Whenever a line in the data contains "click", show that line.

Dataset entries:
···
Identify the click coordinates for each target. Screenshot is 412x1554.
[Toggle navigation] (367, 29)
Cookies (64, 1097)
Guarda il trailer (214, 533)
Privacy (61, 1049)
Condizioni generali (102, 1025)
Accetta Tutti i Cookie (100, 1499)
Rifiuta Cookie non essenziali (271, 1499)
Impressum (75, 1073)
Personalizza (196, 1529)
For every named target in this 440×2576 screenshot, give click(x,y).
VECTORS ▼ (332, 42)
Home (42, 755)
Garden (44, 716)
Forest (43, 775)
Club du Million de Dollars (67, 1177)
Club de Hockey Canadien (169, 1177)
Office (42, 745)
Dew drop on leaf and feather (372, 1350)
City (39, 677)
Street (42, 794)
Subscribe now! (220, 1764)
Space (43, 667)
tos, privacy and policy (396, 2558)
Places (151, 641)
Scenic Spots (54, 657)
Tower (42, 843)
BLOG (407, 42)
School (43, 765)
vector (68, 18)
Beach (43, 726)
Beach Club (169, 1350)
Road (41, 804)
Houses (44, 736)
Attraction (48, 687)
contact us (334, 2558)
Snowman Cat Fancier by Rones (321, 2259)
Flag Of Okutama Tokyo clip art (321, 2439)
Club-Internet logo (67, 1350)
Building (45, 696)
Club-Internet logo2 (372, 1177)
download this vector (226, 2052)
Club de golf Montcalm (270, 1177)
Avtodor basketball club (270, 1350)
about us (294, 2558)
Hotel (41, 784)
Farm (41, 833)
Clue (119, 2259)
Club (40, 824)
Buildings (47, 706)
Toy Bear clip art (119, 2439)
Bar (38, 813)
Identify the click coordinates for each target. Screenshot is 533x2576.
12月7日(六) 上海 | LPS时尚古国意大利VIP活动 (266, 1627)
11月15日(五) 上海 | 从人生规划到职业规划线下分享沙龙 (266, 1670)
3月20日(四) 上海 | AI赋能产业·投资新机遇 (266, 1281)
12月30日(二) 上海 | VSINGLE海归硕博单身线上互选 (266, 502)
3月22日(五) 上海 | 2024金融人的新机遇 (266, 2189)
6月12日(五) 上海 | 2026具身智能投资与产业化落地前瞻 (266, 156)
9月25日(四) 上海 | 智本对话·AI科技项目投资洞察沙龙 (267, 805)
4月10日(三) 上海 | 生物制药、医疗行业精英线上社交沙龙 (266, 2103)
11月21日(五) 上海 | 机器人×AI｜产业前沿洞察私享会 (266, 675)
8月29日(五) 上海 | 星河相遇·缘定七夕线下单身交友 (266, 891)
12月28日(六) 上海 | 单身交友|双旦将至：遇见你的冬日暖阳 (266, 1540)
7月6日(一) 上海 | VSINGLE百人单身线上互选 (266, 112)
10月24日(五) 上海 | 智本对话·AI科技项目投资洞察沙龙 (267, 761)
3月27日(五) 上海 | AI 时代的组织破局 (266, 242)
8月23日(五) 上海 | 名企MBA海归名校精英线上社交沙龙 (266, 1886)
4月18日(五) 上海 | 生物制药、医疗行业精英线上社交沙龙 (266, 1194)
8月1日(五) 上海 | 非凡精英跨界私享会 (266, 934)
···
__Your response__:
Identify the click coordinates for each target. Screenshot is 412x1554.
For every named target in this 440×2576 screenshot, give click(x,y).
Identify the click coordinates for each target. Screenshot is 533x2576.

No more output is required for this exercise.